Floyd was a classic example of the inside takeaway… Knudson was very inside, Moe, and Peter Senior also. Steve Pate, Craig Parry, all inside paths going back… Is this ok? ABSOLUTELY! Some players like to feel the 4:30 line on the backswing…

Others of course feel the outside path helps through the club flat on the downswing… and I really like this move too. Trevino was the poster child for this protocol. Lanny Watkins also. Furyk of course. Even Hogan had a unique spin on this type of action.

Robbo,

You are correct… by saving right arm you save wrist cock also. There is a very strong relationship between right elbow bend, and wristcock.

When the right arm straightens our quickly so does wristcock. This is really right at the heart of swinging vs hitting.

This topic has been beaten to death on other forums as most of us know… but it’s the right HAND that HITS… just as Hogan said… Hogan was not wrong.

The right arm straightening quickly into impact moves the shaft off plane and rolls the clubface. This is the classic TGM down and out stuff, that is wrapped in complicated physics and geometry… and brings a huge timing element into the golf swing. This is where the VJ’s live and ball beaters that fear their feel coming and going. Nicklaus made golf look like it would require great concentration and became the games best… but I like the idea of golf feeling easy, not difficult… but that’s just me! :sunglasses:

Most TGM instructors confuse the appearance of the right arm being PULLED straight by the extremely powerful CF pull…as evidence that the right arm is actively driving… this is NOT ALWAYS THE CASE. You can actively drive the right arm out to right field too, but you will loose great distance and clubhead speed doing this. Most of these guys who fly the arms off the body are CF swinging… Fred Couples and VJ are classic examples of CF swinging done correctly. We know they are not driving the right arm because their right hand is almost falling off the club. It’s very passive…

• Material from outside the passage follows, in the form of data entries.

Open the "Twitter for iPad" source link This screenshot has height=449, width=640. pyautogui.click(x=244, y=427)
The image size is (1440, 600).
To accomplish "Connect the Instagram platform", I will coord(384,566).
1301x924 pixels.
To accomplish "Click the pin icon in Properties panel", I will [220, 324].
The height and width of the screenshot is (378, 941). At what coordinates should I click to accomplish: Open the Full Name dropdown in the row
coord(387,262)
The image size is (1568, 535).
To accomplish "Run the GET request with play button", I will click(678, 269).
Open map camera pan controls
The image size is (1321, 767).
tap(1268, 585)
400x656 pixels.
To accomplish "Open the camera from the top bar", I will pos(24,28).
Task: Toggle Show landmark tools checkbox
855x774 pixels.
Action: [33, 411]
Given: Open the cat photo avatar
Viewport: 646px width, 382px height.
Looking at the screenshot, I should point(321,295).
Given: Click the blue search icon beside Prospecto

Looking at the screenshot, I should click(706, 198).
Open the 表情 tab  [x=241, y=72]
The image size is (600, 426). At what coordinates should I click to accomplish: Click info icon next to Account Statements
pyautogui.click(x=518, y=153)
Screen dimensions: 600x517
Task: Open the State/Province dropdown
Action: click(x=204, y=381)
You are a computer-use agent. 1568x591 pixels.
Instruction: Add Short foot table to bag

Peter Senior, cutting it left, keeping the shaft on plane, not rolling the clubface, and keeping wrist cock right around the bend.
Very little timing going on here…

He has about the best accumulator #3 rotation I have seen along with Hogan. Notice the frame before impact how his clubface rotates about 90 degrees from about 3 feet before impact. This is happening from a vicious right hand strike.

I’ll be posting a detailed review of this incredible golf swing in the private student area.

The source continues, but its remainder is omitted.